My in-laws have a lovely meal-time tradition in which the family gathers around the kitchen island before dinner and the oldest grandchild, who is 4-and-a-half, chooses who says grace before everyone dives into the feast set before us. It’s heartwarming, it’s thoughtful, it’s faith-filled… and so I fully recognize that I resemble Oscar the Grouch when I confess that I can’t stand this evening ritual.
It’s embarrassing to admit my aversion, but what can I say? I dread the moment in which a hush falls over the crowd, my niece slowly scans the group, and her eyes almost inevitably land on me. Like a dog can sense fear, this small child seems to know that I loathe any form of public speaking, and she is committed to giving me all the practice that she can. Bless her heart.
Recently, as I found myself whining to my husband about this tradition, I had a moment of clarity: The tradition isn’t the problem, and it certainly doesn’t need to change. If I am complaining about praying, I need to change. With that epiphany, I made the decision to become more confident praying extemporaneously. I did some research, I reflected on what makes a prayer feel meaningful and genuine, and I nailed a formula so that my mind wouldn’t draw a blank the next time I was called upon to offer the blessing.

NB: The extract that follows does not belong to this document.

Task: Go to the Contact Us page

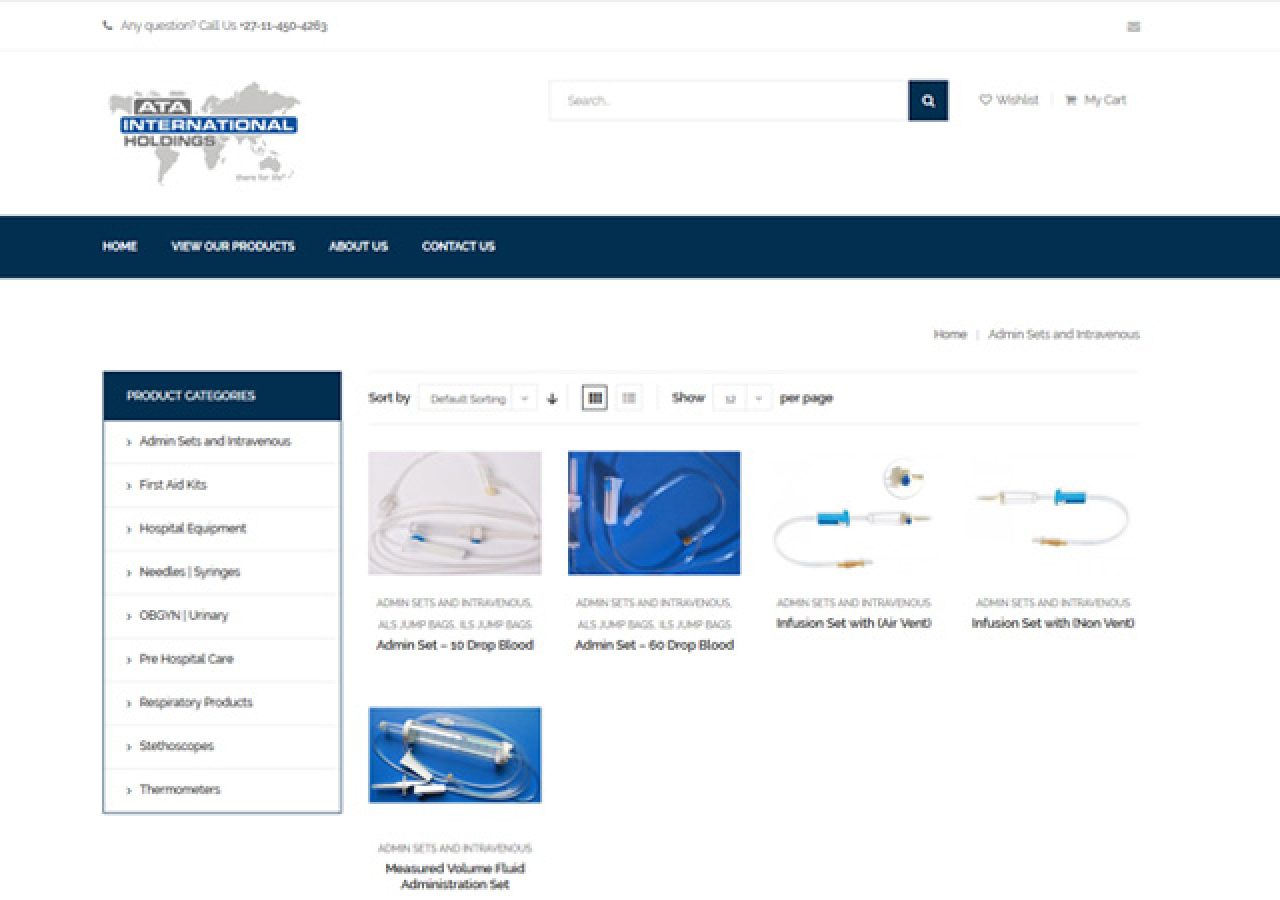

Inspired by my own efforts, I decided to take my research and practice a step further, and I learned about and started giving toasts and birthday blessings as well. Are you interested in giving the gift of words at your next gathering of family or friends? Here are my tips:
In my efforts to become more proficient at this form of prayer, I read mealtime blessings from a variety of faith traditions, cultures, and eras, and I found that my favorite ones include three key components: a naming of the blessings before us (“For the love that surrounds us and the meal set before us”), an expression of gratitude (“We give you thanks, O God,”) and a call to action (“As our bellies are filled with food, may our hearts be filled with a hunger for justice”). I cemented these ingredients in my mind, and now, saying grace before a meal is as easy as 1-2-3.
You might initially think that toasts are the purview of maids-of-honor and best men. But we don’t limit the celebratory drinking of champagne to wedding receptions, so why limit the warming words? A toast is an opportunity to offer well wishes, honor and gratitude for anything or anyone, and the small but impactful speech can add a spirit of joy to any occasion.
In an attempt to reclaim our weekends, my husband and I started a Five O’Clock Friday Happy Hour tradition, and we’ve toasted everything from each other, to the author of the book that we’re currently reading, to courageous cult busters, to the season of fall, to our Boston Terrier, Bean. The best toasts, we’ve noticed, have some sort of hook, a meaningful message, and glass raising, of course!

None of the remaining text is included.